• Instructions for the task
Your output should be the whole listing, identical to the original.

━━━━━ Data provided ━━━━━

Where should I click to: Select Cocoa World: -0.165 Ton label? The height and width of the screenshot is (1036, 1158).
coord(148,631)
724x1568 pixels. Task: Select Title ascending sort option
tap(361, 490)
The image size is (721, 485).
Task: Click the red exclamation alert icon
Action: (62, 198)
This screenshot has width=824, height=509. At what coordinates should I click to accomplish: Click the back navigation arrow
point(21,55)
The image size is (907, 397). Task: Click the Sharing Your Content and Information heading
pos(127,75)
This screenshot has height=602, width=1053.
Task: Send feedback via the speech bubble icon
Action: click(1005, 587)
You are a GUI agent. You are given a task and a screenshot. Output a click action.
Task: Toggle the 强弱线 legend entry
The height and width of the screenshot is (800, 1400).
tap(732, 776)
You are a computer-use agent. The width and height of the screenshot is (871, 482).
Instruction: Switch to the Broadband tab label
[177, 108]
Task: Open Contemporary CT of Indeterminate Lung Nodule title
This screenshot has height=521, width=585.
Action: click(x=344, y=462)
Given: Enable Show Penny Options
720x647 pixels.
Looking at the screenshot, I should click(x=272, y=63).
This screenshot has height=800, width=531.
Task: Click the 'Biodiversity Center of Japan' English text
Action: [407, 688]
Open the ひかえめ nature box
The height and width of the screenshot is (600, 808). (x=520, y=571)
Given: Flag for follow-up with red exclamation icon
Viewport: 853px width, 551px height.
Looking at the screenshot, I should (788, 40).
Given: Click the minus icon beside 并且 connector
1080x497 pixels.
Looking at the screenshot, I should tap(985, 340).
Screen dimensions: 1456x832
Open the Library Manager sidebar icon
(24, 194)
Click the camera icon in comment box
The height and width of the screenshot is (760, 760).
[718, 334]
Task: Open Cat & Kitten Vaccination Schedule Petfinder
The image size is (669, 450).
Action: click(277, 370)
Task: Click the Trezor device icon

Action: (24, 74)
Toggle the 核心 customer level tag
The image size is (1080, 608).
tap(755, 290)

━━━━━

• Reply
Where should I click to: Select Cocoa World: -0.165 Ton label? The height and width of the screenshot is (1036, 1158).
coord(148,631)
724x1568 pixels. Task: Select Title ascending sort option
tap(361, 490)
The image size is (721, 485).
Task: Click the red exclamation alert icon
Action: (62, 198)
This screenshot has width=824, height=509. At what coordinates should I click to accomplish: Click the back navigation arrow
point(21,55)
The image size is (907, 397). Task: Click the Sharing Your Content and Information heading
pos(127,75)
This screenshot has height=602, width=1053.
Task: Send feedback via the speech bubble icon
Action: click(1005, 587)
You are a GUI agent. You are given a task and a screenshot. Output a click action.
Task: Toggle the 强弱线 legend entry
The height and width of the screenshot is (800, 1400).
tap(732, 776)
You are a computer-use agent. The width and height of the screenshot is (871, 482).
Instruction: Switch to the Broadband tab label
[177, 108]
Task: Open Contemporary CT of Indeterminate Lung Nodule title
This screenshot has height=521, width=585.
Action: click(x=344, y=462)
Given: Enable Show Penny Options
720x647 pixels.
Looking at the screenshot, I should click(x=272, y=63).
This screenshot has height=800, width=531.
Task: Click the 'Biodiversity Center of Japan' English text
Action: [407, 688]
Open the ひかえめ nature box
The height and width of the screenshot is (600, 808). (x=520, y=571)
Given: Flag for follow-up with red exclamation icon
Viewport: 853px width, 551px height.
Looking at the screenshot, I should (788, 40).
Given: Click the minus icon beside 并且 connector
1080x497 pixels.
Looking at the screenshot, I should tap(985, 340).
Screen dimensions: 1456x832
Open the Library Manager sidebar icon
(24, 194)
Click the camera icon in comment box
The height and width of the screenshot is (760, 760).
[718, 334]
Task: Open Cat & Kitten Vaccination Schedule Petfinder
The image size is (669, 450).
Action: click(277, 370)
Task: Click the Trezor device icon

Action: (24, 74)
Toggle the 核心 customer level tag
The image size is (1080, 608).
tap(755, 290)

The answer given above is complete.